§ **WHAT IS EXPECTED**
Convert the data below into a Markdown table with the columns No and Line, numbering each row and skipping blank lines. Leave the pictures out.

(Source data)
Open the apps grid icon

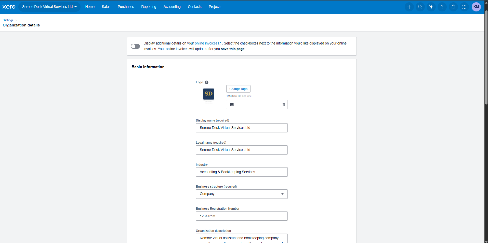[x=464, y=7]
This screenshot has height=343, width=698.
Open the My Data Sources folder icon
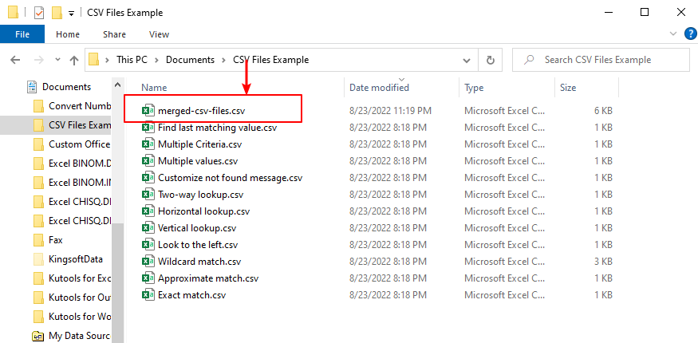pyautogui.click(x=39, y=336)
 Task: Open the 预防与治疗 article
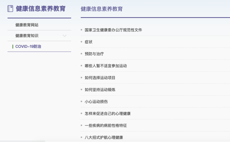click(x=94, y=54)
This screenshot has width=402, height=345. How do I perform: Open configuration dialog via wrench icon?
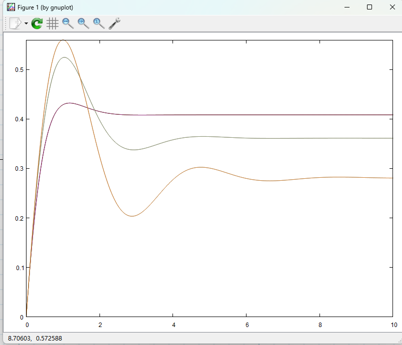pyautogui.click(x=115, y=23)
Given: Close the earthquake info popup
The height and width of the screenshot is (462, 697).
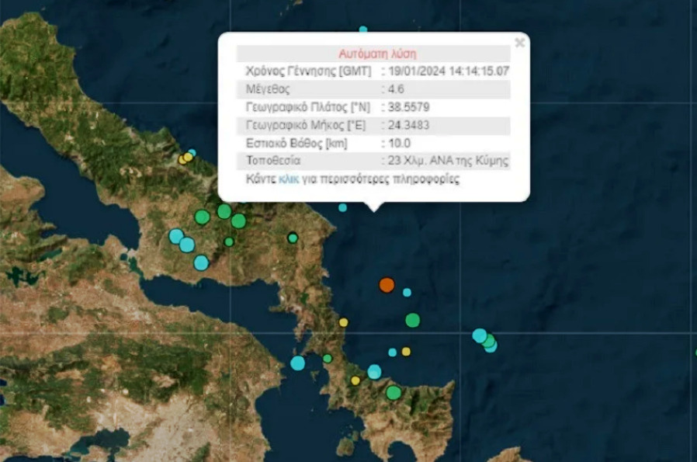Looking at the screenshot, I should click(x=519, y=43).
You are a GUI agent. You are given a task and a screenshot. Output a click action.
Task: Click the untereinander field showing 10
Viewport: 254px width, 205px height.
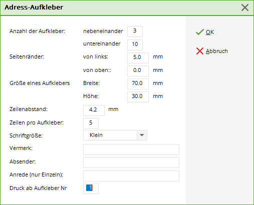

§ **WRITTEN ANSWER**
| No | Line |
|---|---|
| 1 | Open the apps grid icon |
| 2 | [x=464, y=7] |
| 3 | This screenshot has height=343, width=698. |
| 4 | Open the My Data Sources folder icon |
| 5 | pyautogui.click(x=39, y=336) |
| 6 |  Task: Open the 预防与治疗 article |
| 7 | click(x=94, y=54) |
| 8 | This screenshot has width=402, height=345. How do I perform: Open configuration dialog via wrench icon? |
| 9 | pyautogui.click(x=115, y=23) |
| 10 | Given: Close the earthquake info popup |
| 11 | The height and width of the screenshot is (462, 697). |
| 12 | Looking at the screenshot, I should click(x=519, y=43). |
| 13 | You are a GUI agent. You are given a task and a screenshot. Output a click action. |
| 14 | Task: Click the untereinander field showing 10 |
| 15 | Viewport: 254px width, 205px height. |